Followup on Chess and Aging; also Learning and Calculating

     This is just some additional miscellaneous thoughts related to the previous post and some thoughts on the chess players' main  task, calculating variations.
     Two new studies suggest that aging may be kinder to chess champions and competitive Scrabble players. The first study, appearing in the June issue of Psychology and Aging by Florida State graduate student Roy Roring and Florida State psychologist Neil Charness, PhD, shows that top players' skills decline slower with age than those of less accomplished players. Another preliminary finding published in the Journal of Experimental Psychology: Applied found that Scrabble experts may also age more gracefully on some cognitive tasks (i.e. thinking, reasoning and remembering).
     That study, conducted by Claremont McKenna College psychologist Diane Halpern, PhD, and graduate student Jonathan Wai of Vanderbilt University, found that Scrabble playing taps cognitive skills that chess playing does not, including the need to speedily access verbal, visual-spatial and mathematic abilities. Both studies add to the growing literature on experts that psychologists hope will help them better understand how the mind works and ages.
     "By studying experts we can sometimes understand the scope and constraints on human cognition," says University of California, Davis psychologist Dean Keith Simonton, PhD, himself an expert on personal success. The chess study, for example, "applies state-of-the-art methods to a novel data source to answer an age-old question: Is aging more gentle or more cruel to the highly able?" he says.

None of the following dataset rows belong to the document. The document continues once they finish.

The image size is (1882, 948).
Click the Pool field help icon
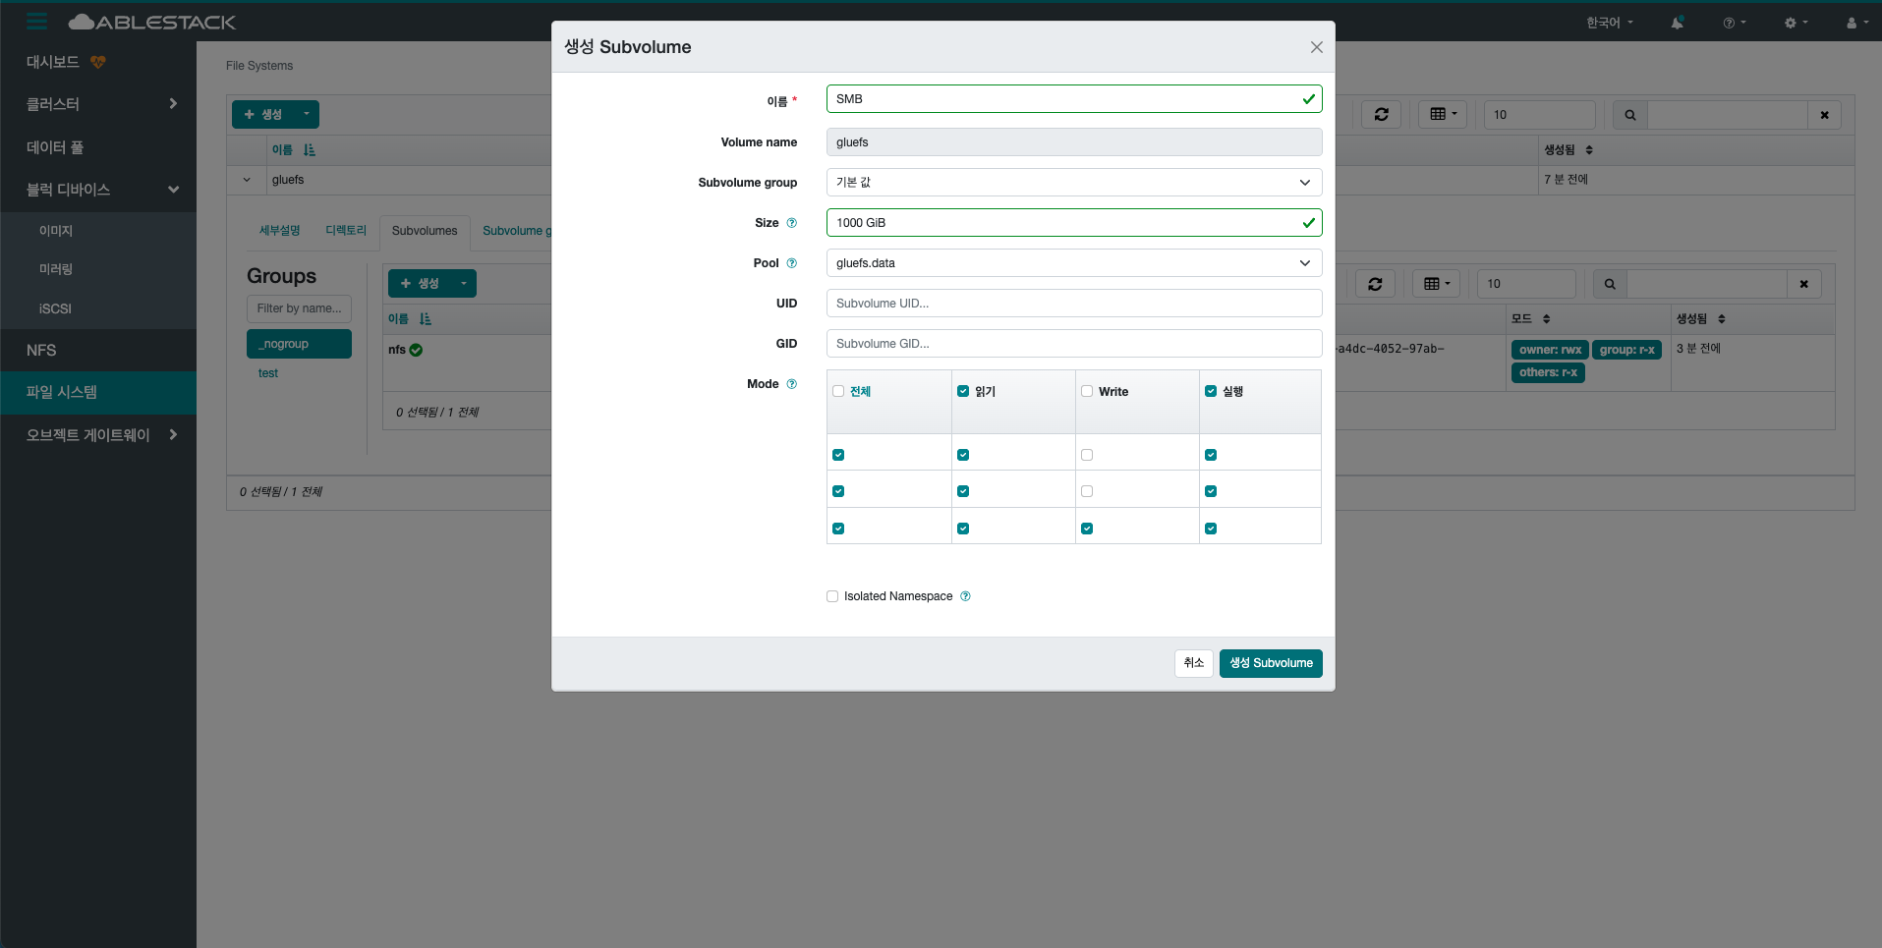click(x=791, y=263)

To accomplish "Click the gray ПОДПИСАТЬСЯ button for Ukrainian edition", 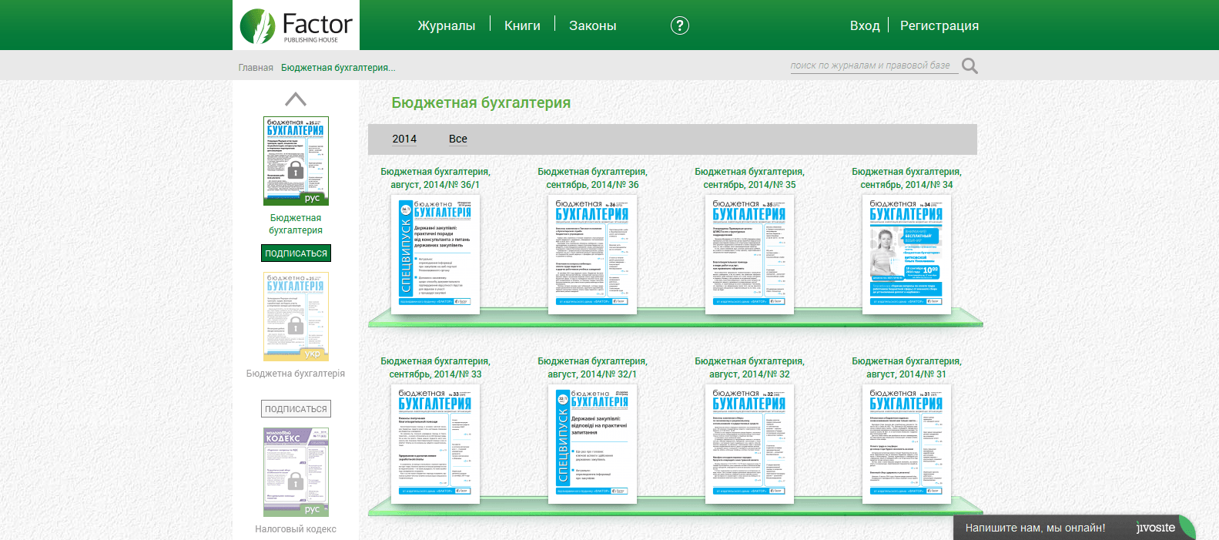I will 296,409.
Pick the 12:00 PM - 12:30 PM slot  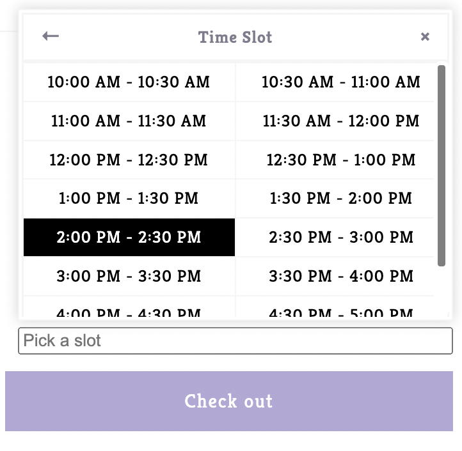pyautogui.click(x=129, y=160)
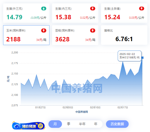Image resolution: width=150 pixels, height=132 pixels.
Task: Switch chart to 年 range
Action: point(96,124)
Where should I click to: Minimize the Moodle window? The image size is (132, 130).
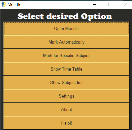[x=95, y=5]
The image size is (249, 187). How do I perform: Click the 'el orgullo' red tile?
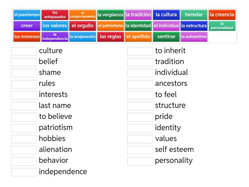click(x=82, y=26)
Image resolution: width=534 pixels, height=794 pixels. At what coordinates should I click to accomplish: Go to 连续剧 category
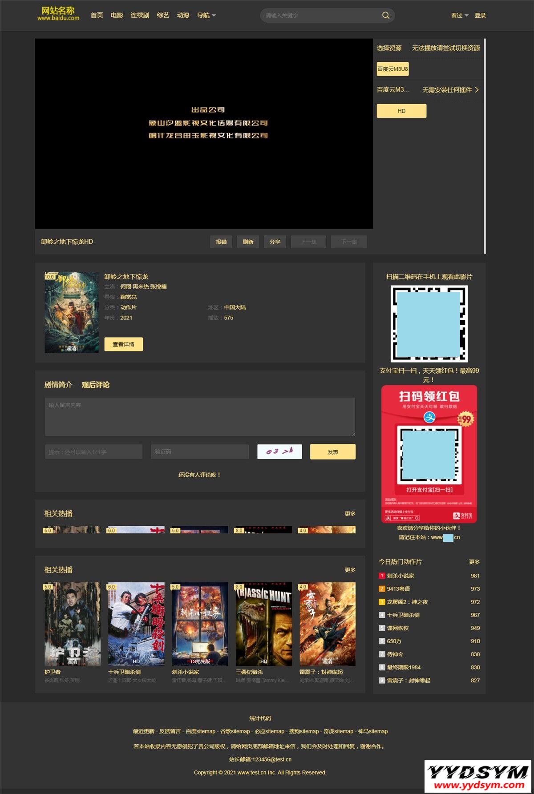pos(140,16)
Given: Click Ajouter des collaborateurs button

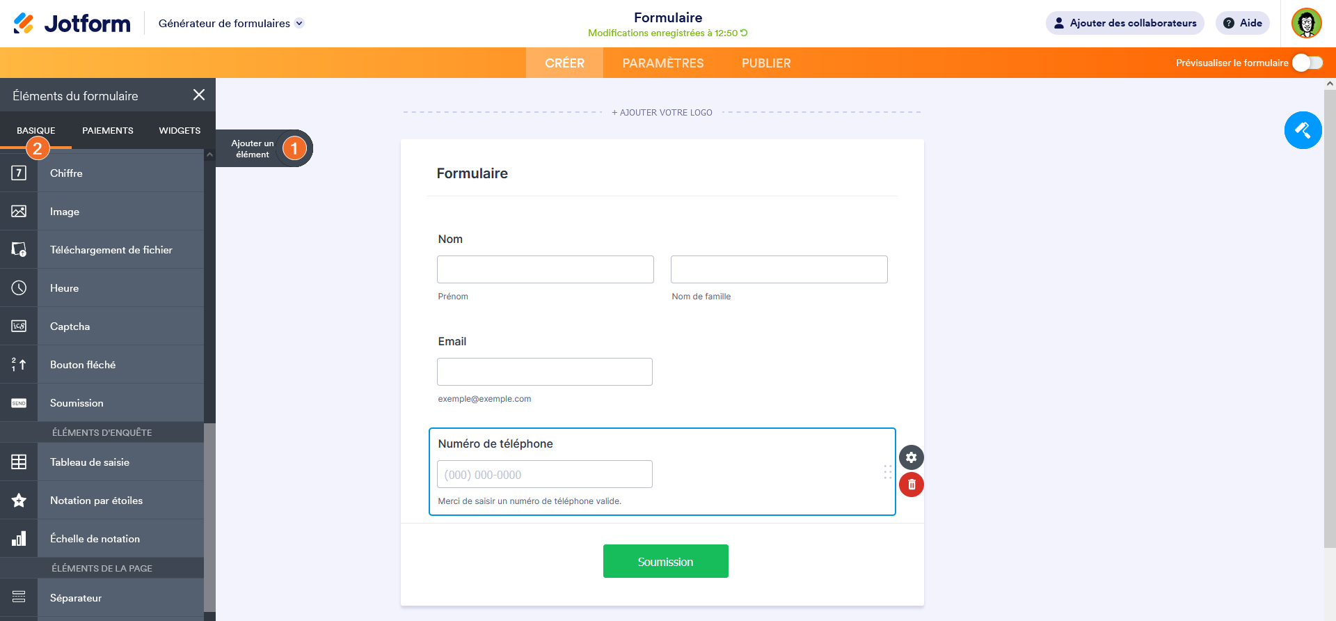Looking at the screenshot, I should click(1124, 23).
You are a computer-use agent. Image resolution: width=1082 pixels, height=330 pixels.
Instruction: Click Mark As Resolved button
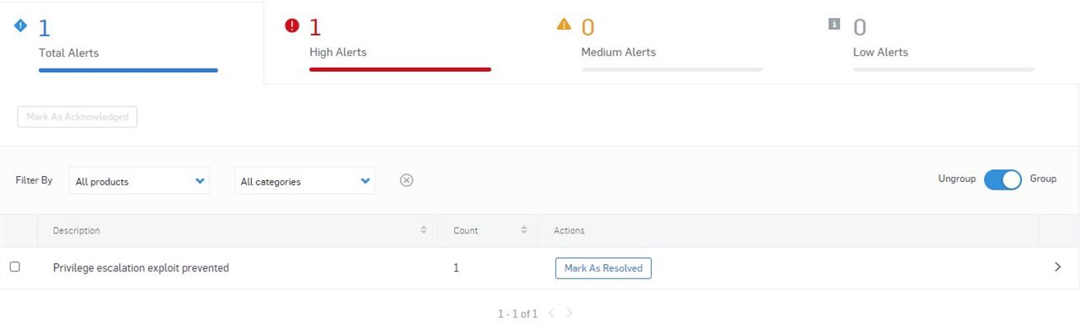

     Using a database created by University of Newcastle, Australia of the ratings of 5,011 chess players over time, psychologist Robert W. Howard, PhD used a technique which allowed his team to examine players' skill development and analyze their trends. His analysis allowed him to observe how players grew over time and allowed him to see how different variables affected growth. He examined at which age chess players peak and how fast they decline after that. The study showed that competitive players top out around age 43 which is up to 10 years later than calculated by the study conducted in 1986 by Arpad Elo.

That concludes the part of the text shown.